Most smartphone and tablet users are stuck with often sluggish 3G networks or are limited to local Wi-Fi at their office or home. Madrid based internet start-up, Fon (pronounced phone) is planning to change how internet users access data with a revolutionary new peer-to-peer Wi-Fi sharing service, and they want us Tokyoites to join them.
“With FON, the community’s own members are the ones who lay the foundations for Wi-Fi coverage. This is what we call user generated infrastructure.” explains Martin Varsavsky, FON founder and CEO.
Fon users (or Foneros) pay a monthly fee for a palm size Wi-Fi router, so far, so normal but the radical difference with Fon is in the size and power of the network. Foneros share a small portion of their Wi-Fi signal with other Fon users, in effect creating a vast wireless network that not only covers Tokyo but in theory, the whole world.
“As Wi-Fi users, we thought that it would be fun to turn a router, which is a piece of equipment most people don’t pay any attention to, into a FON Social Router, a real communication tool that allows you to share and socialize at all levels,” Varsavsky says.
The genius of the Fon business model is that users do not even notice when other people are using their router, as only a tiny proportion of the signal is shared. The Fon router uses two Wi-Fi signals, one private (and encrypted) and one public, which is accessible only to users and is password protected.
This network offers Foneros the chance to access reliable wireless internet anywhere there are other Fon users. So far, that means hundreds of locations in Tokyo and at an incredible four million “hotspots” across the world.

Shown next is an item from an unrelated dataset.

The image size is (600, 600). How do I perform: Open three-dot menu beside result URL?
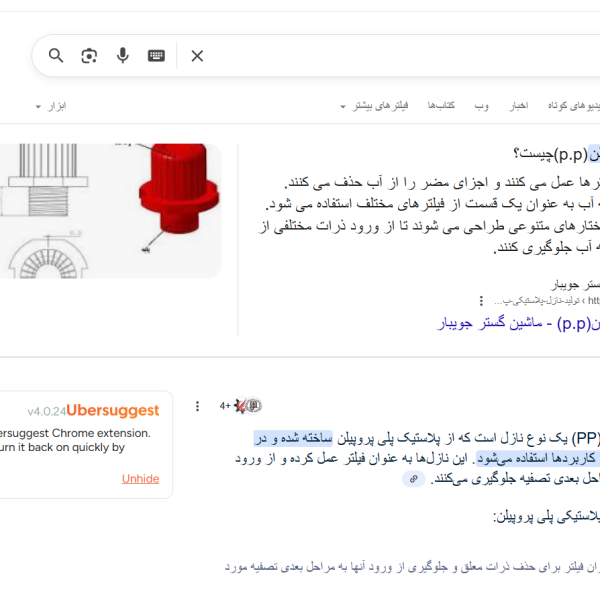click(481, 300)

“Four million hotspots is an amazing figure and proof that the Fon model works. Together with the spike we are seeing–one million new hotspots this year alone–the Fon network is achieving the footprint and rapid growth we have dreamed of.” said Varsavsky.
Wherever you are the chances are Fon Wi-Fi is there too, on a practical level this means that users will never have to worry about internet access when traveling abroad (or out and about in Tokyo), all thanks to an invisible network of fellow Foneros.
Fon’s wireless network works with smartphones, tablets, laptop computers and games consoles in cafes, restaurants and hotels. It’s a simple and powerful idea that could revolutionize the way people think of wireless internet, and like any peer-to-peer network, the more users there are, the better the network coverage is.
Munekazu Mashima, COO of FON Japan lead a tie-up partnership with Softbank, Japan’s one of the largest mobile carrier ensuring Fon receives high visibility and credibility on the high street. With more mobile users accessing content via Wi-Fi the deal also means stress on the already struggling 3G network is reduced, which is great news for carriers like Softbank.
“As many more people purchase tablets and smart phones in the coming year, and as operators choose Fon Wi-Fi to offload the fifty-fold increase in data traffic these users are expected to generate by 2015, we expect our community to continue to grow with no end in sight.” said Varsavsky and Mashima from FON Japan.
How does Fon work?
Users buy a Fon router and pay a monthly subscription. Users share their Wi-Fi signal in return for using other Fon hotspots.
Where can I use Fon?
At hundreds of locations across Tokyo and millions around the world (See website for details).
What devices are compatible?
Smartphones, tablets, PC’s, laptops, games consoles.
Is it secure?
Fon users have a private signal and a password protected user only network.